The consistent shape and strength of the stapled tissue depends on the reliable and precisely formed staple shapes when the fired staples strike the anvil pockets. The process of staple formation can be seen in this YouTube video demonstration published by BusinessWire on Covidien’s Tri-Staple (TM) technology device.
Liquidmetal alloys material properties and processes provide a unique combination of advantages for medical stapling anvils applications.
The top 4 advantages Liquidmetal alloys provide are:
- Superior As-Cast Surface Finishes: Liquidmetal As-Cast Surface finishes are excellent and do not require post-molding operation clean-up or polishing like many other processes. Process flaws such as voids, cracks and non-fill conditions that can occur with other technologies are avoided because Liquidmetal alloys are melted and injected while fully liquid and viscous. There are no debinding or sintering steps or casting shell and tree removal requirements as required in MIM (metal injection molding) and investment casting respectively. The surface geometry accurately mimics injection mold surfaces with remarkable precision Anvils made in naturally hard Liquidmetal alloy can provide superior pocket surface finish, which allows titanium staples consistent, uniform, and low-force formation.

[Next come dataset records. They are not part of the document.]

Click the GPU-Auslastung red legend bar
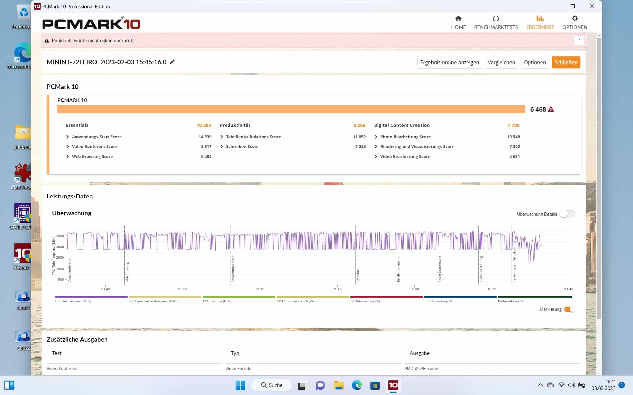The width and height of the screenshot is (633, 395). click(x=386, y=297)
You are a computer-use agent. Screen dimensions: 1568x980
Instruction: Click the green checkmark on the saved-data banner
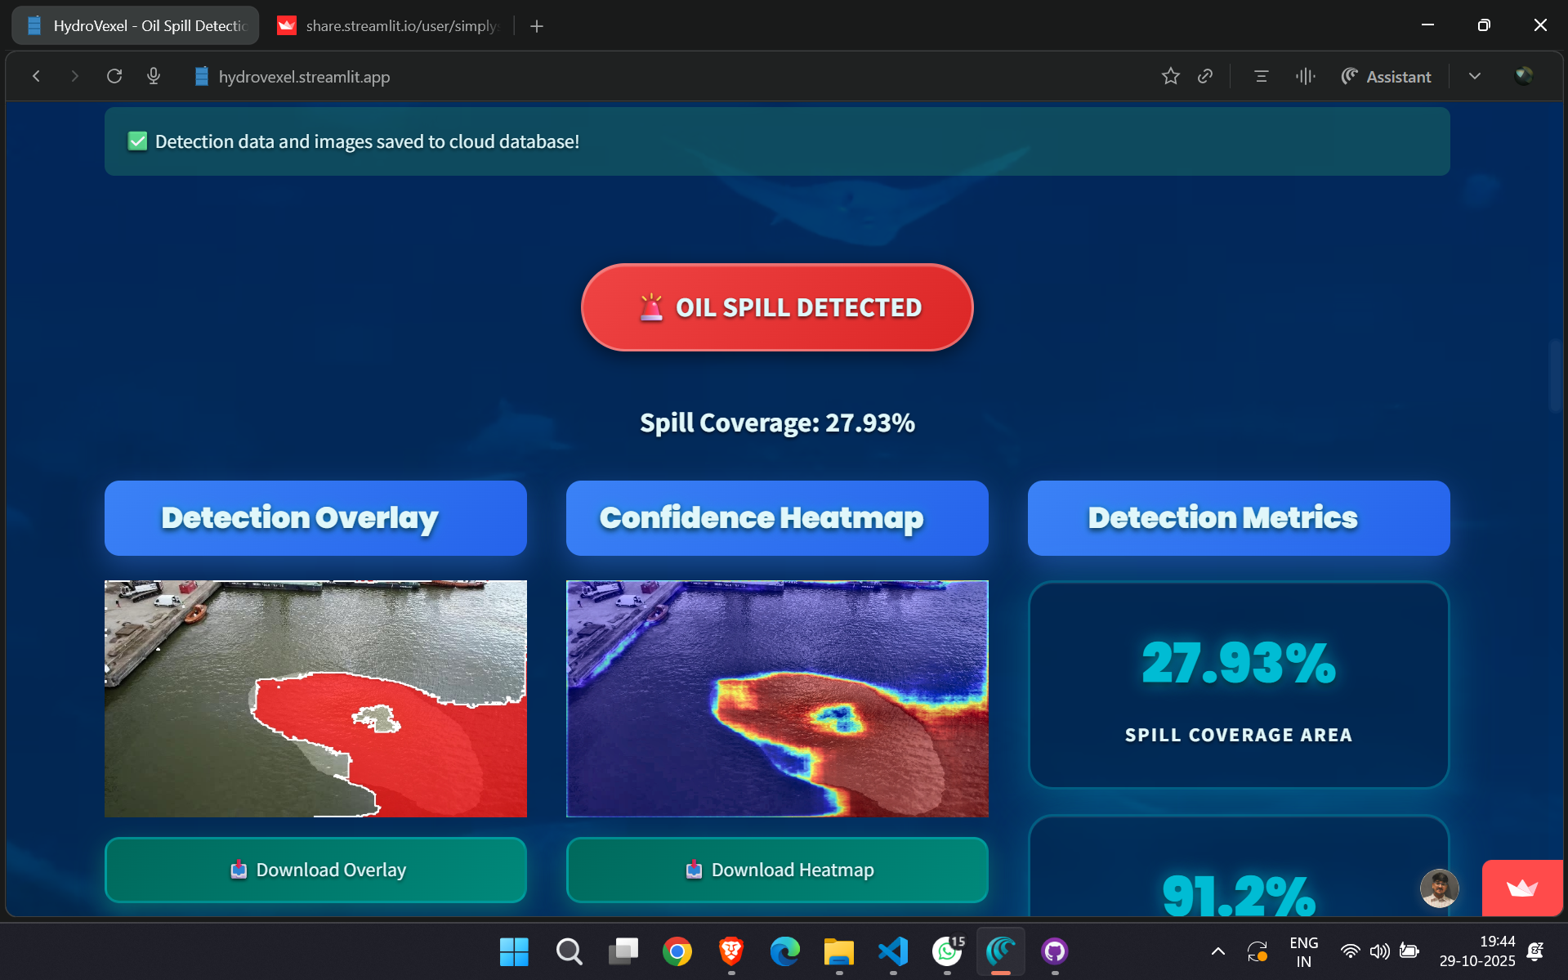click(136, 141)
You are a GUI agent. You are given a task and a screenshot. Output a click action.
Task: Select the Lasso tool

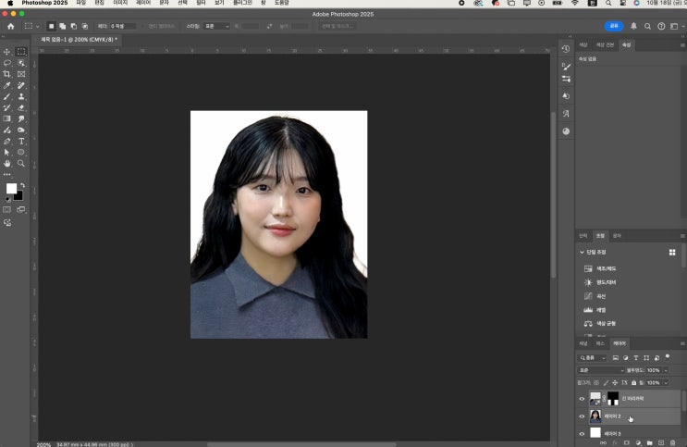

- Pocket-to-pocket dimensional accuracy: Liquidmetal alloy’s low solidification shrinkage rate (0.2%) provides outstanding accuracy providing precise pocket-to-pocket alignment. Dimensional control is near equivalent to cold forming or stamping operations to form staple pockets but provides the benefit of no unusual surface conditions that can occur during cold forming stamping operations. Since Liquidmetal injection molding utilizes precise molds Pocket-row straightness is also excellent and pocket-to-pocket location repeatability is outstanding.
- Molded-in Camber for proper alignment to staple cartridge when clamped to tissue: No secondary operations are needed to adjust anvil profile over its length to accommodate the flexural effect of forces applied when clamping on tissue. Liquidmetal alloys have excellent memory when flexural stress is applied, which allows the firing of multiple staple cartridges.
- Lot-to-lot variability limited to mold cavity-to-cavity variability: The molding process is the first and last process that provides the dimensional results. The Liquidmetal molding process does not have multiple process steps that can add multiple sources of variability. Liquidmetal parts do not require any heat treating, tempering or annealing to relieve residual stresses or to achieve final mechanical properties. As a result, there are fewer sources of variation introduced than other manufacturing technologies. The Liquidmetal injection molding process is one-step and achieves the nearest-to-net part achievable in a metal casting process.